→ WORK TO COMPLETE
Which lines of the listing below contain the word "agent"? Copy each of them.

→ SUPPLIED RECORDS
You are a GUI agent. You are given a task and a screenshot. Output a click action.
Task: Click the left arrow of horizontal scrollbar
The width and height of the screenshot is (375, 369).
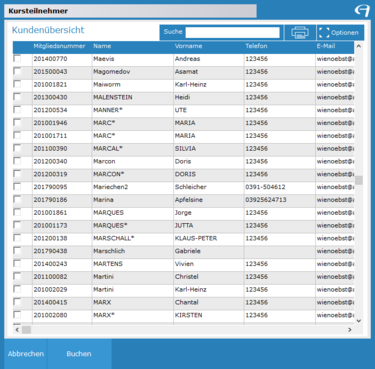click(17, 330)
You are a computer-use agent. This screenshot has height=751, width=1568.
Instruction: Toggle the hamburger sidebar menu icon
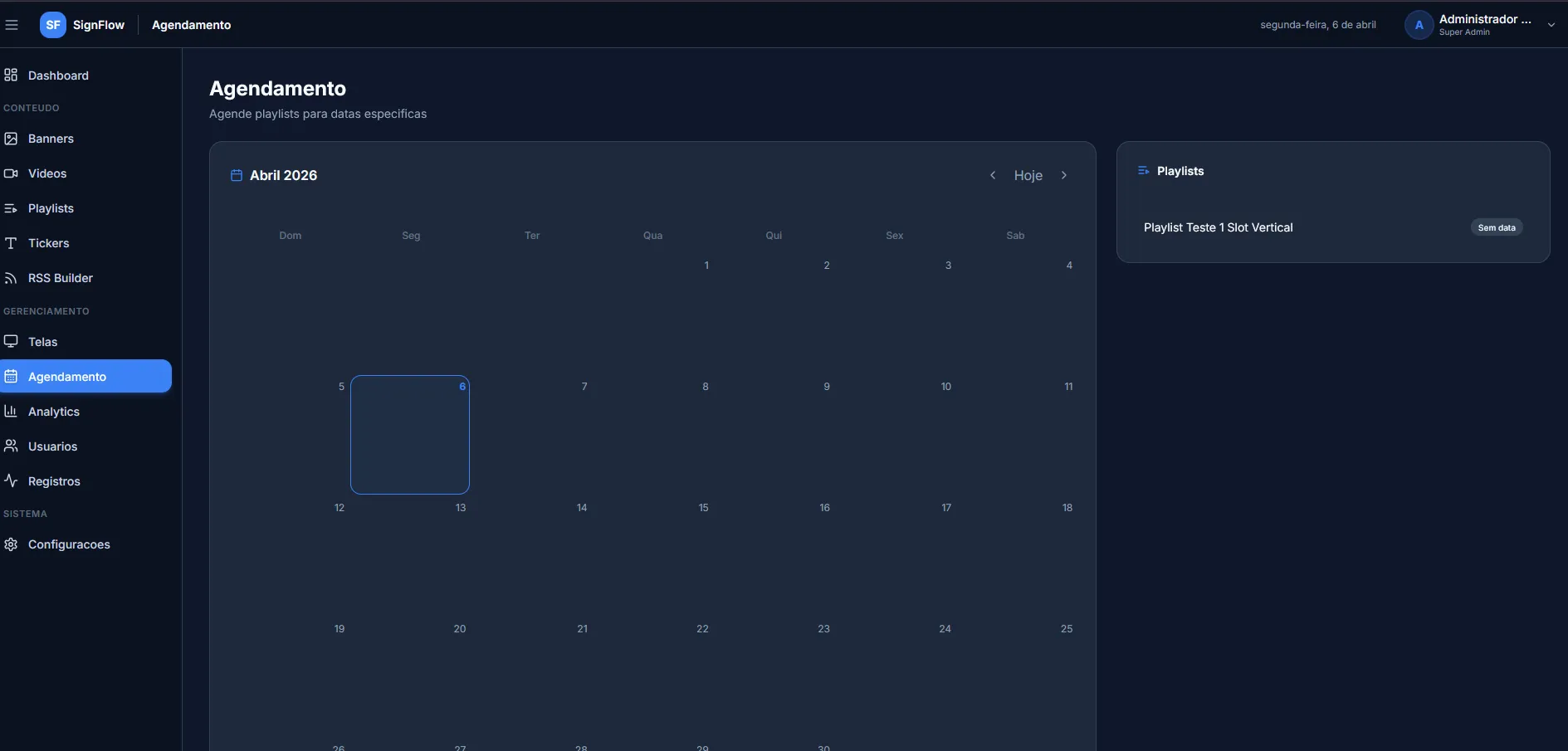12,25
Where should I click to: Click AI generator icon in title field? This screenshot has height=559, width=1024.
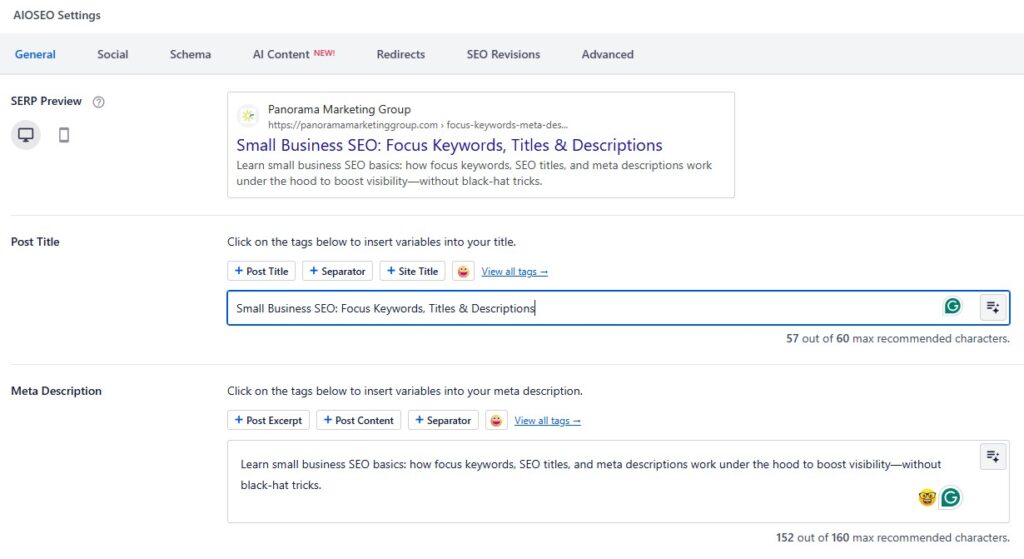(992, 307)
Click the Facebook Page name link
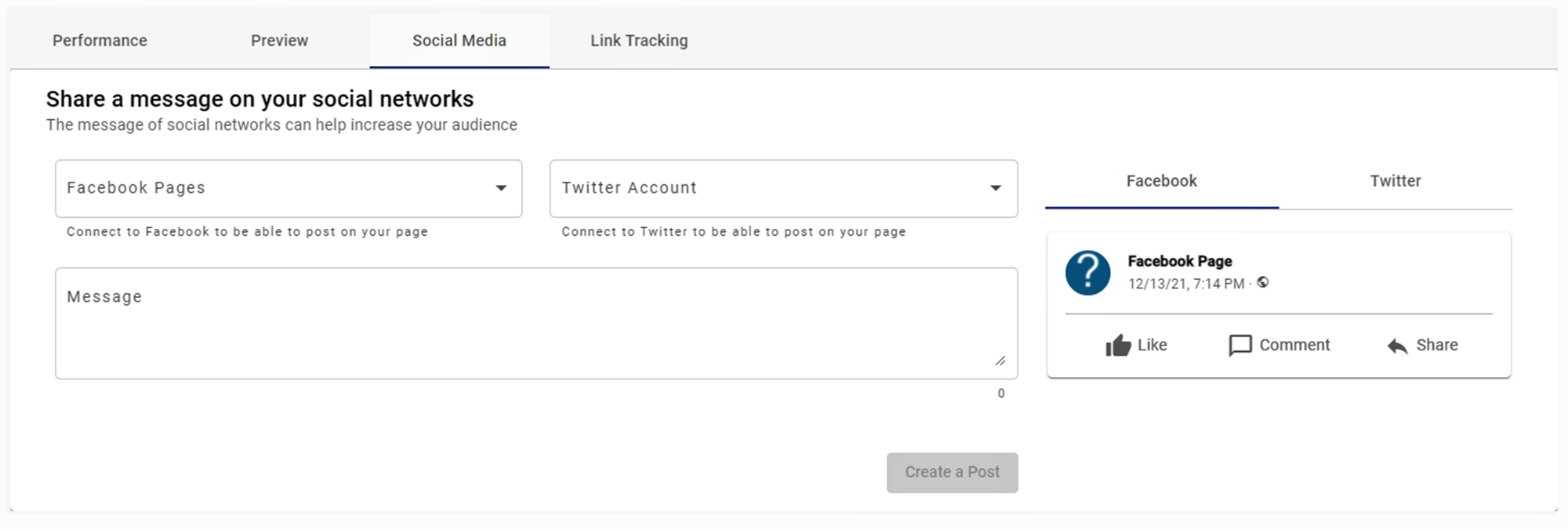Image resolution: width=1568 pixels, height=529 pixels. (x=1180, y=261)
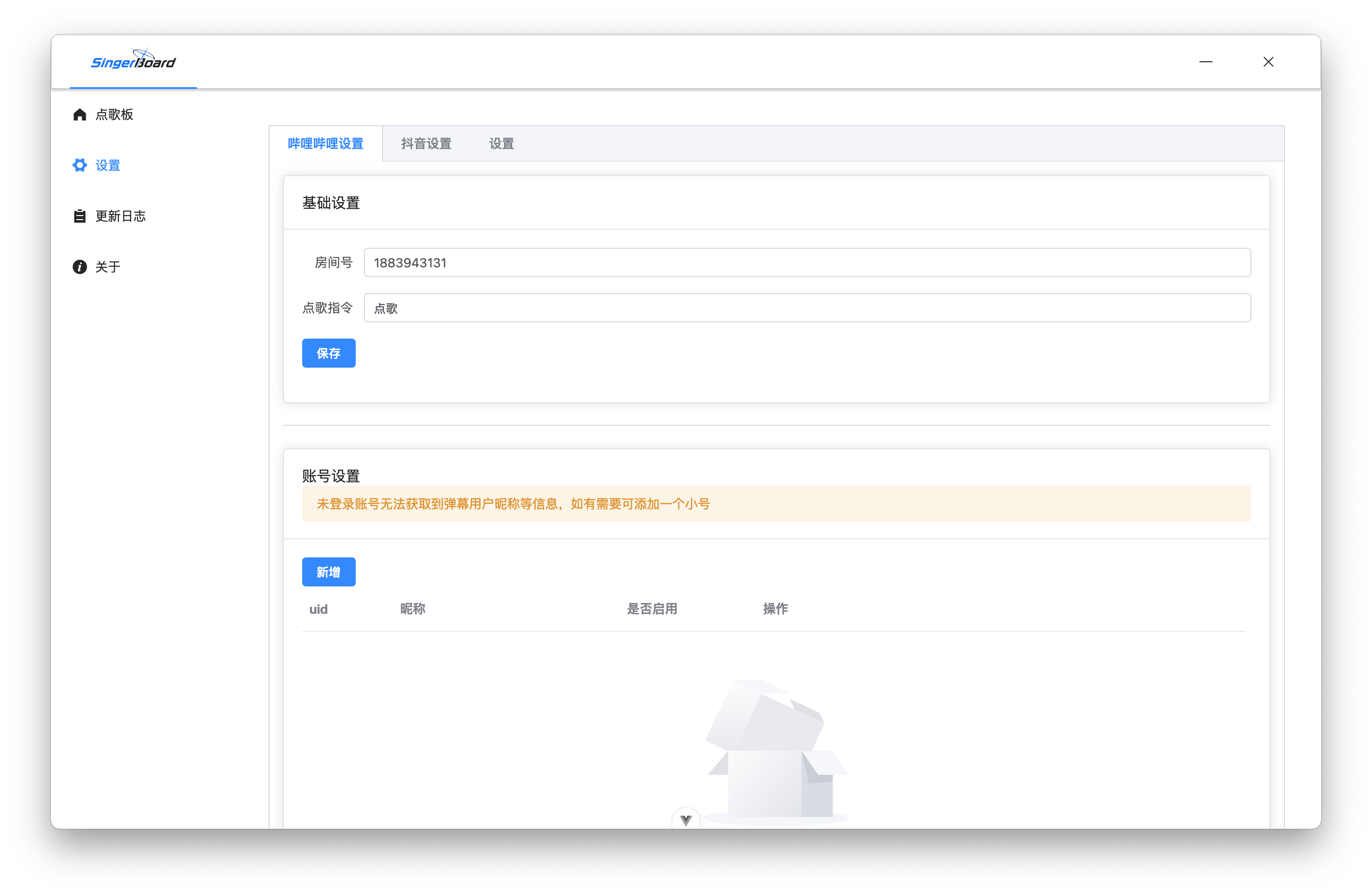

→ RESPONSE TO THE TASK
You are a GUI agent. You are given a task and a screenshot. Output a click action.
You are a computer-use agent. This screenshot has height=751, width=1568.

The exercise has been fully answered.